L. M. B., A. I. N. and J. M. P. conceptualised the research. J. M. P. led the investigation, including the development of the methodology, performed the analysis, wrote the original draft of the paper, made revisions based on coauthor input and took primary responsibility for the final content. L. M. P. and A. I. N. acquired the financial support for the project and supervised the work, with A. I. N. specifically supervising the statistical analysis. L. M. P. and S. I. K. provided expertise in the perinatal and nutritional methodology and relevant resources. All authors reviewed and approved the final submitted version of the manuscript.
The authors declare no conflicts of interest.
The authors declare there was no use of generative AI and AI-assisted technologies in the writing process.

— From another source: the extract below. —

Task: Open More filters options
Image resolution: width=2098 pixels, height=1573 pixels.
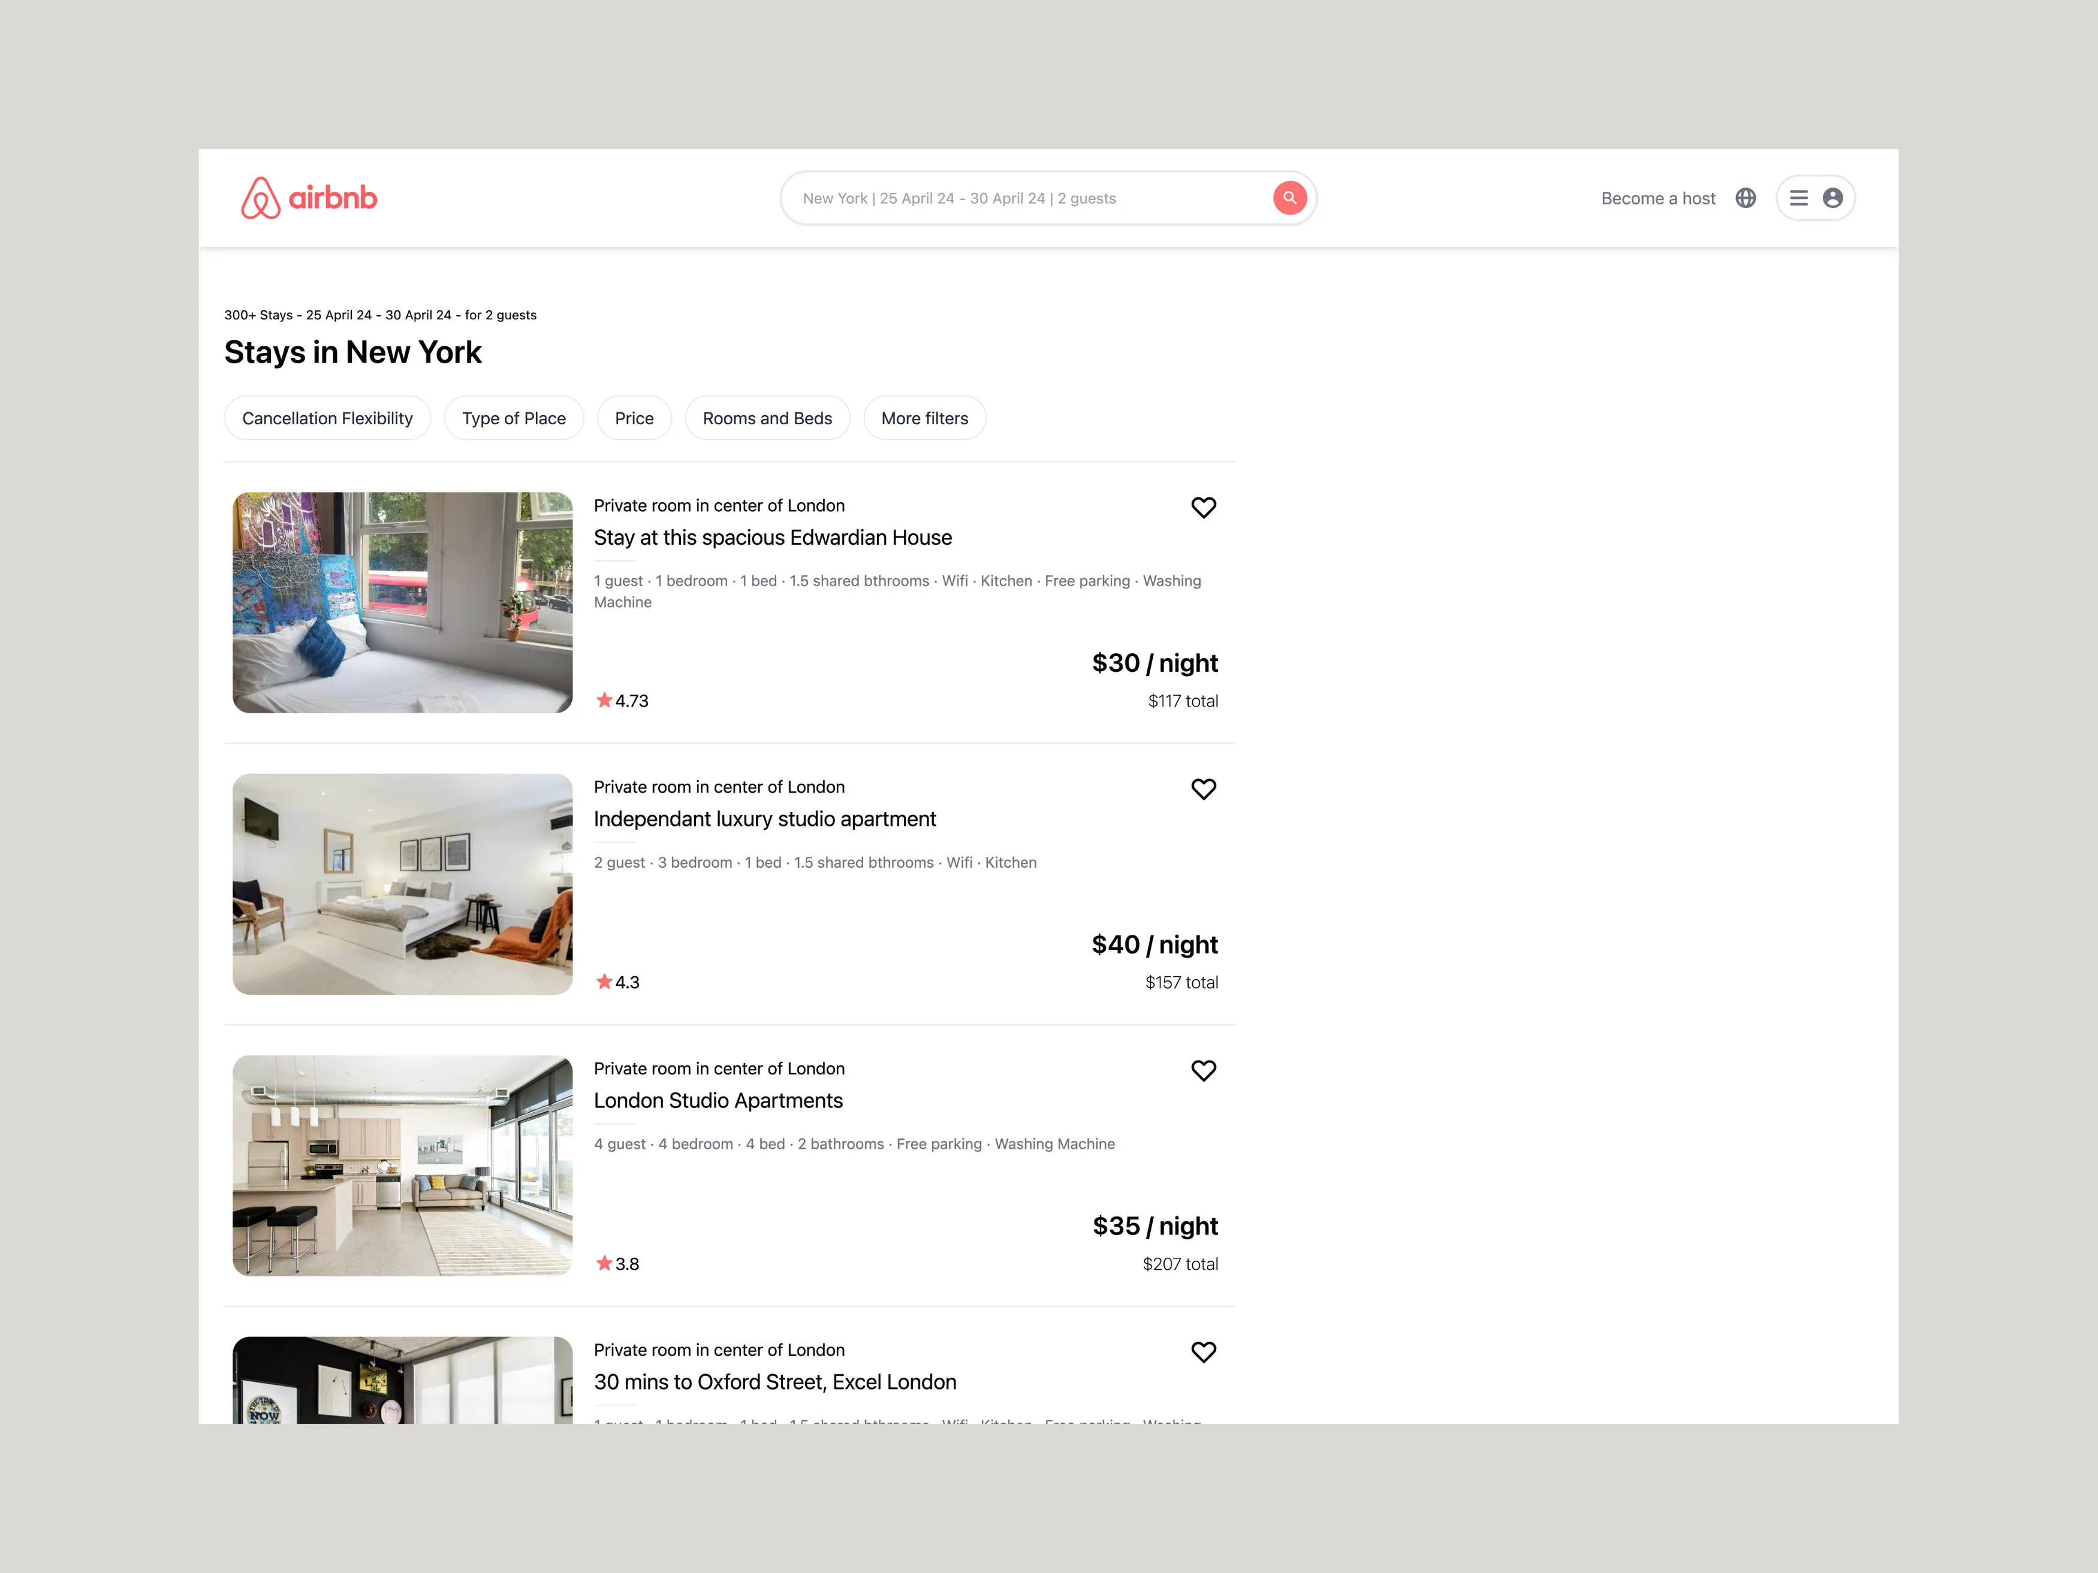Action: click(x=924, y=418)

The nuMoM2b data described in the manuscript, as well as the code book, are publicly and freely available without restriction via the Eunice Kennedy Shriver National Institute of Child Health and Human Development Data and Specimen Hub at https://dash.nichd.nih.gov/study/226675. The study investigators and the Data Coordinating and Analysis Center have copies of the entire database but cannot release that version to outside investigators due to the permissions granted by the participant during the consent process and participant confidentiality. The R code used in the analysis is available at: https://github.com/JulieMOPetersen/HEI_SuperLearner
The main nuMoM2b study was conducted according to the guidelines laid down in the Declaration of Helsinki, and all procedures involving human subjects/patients were approved individually by each study site’s Institutional Review Board. Written informed consent was obtained from all participants. The University of Pittsburgh Institutional Review Board deemed this secondary analysis of the de-identified data to be exempt (protocol number STUDY19100034).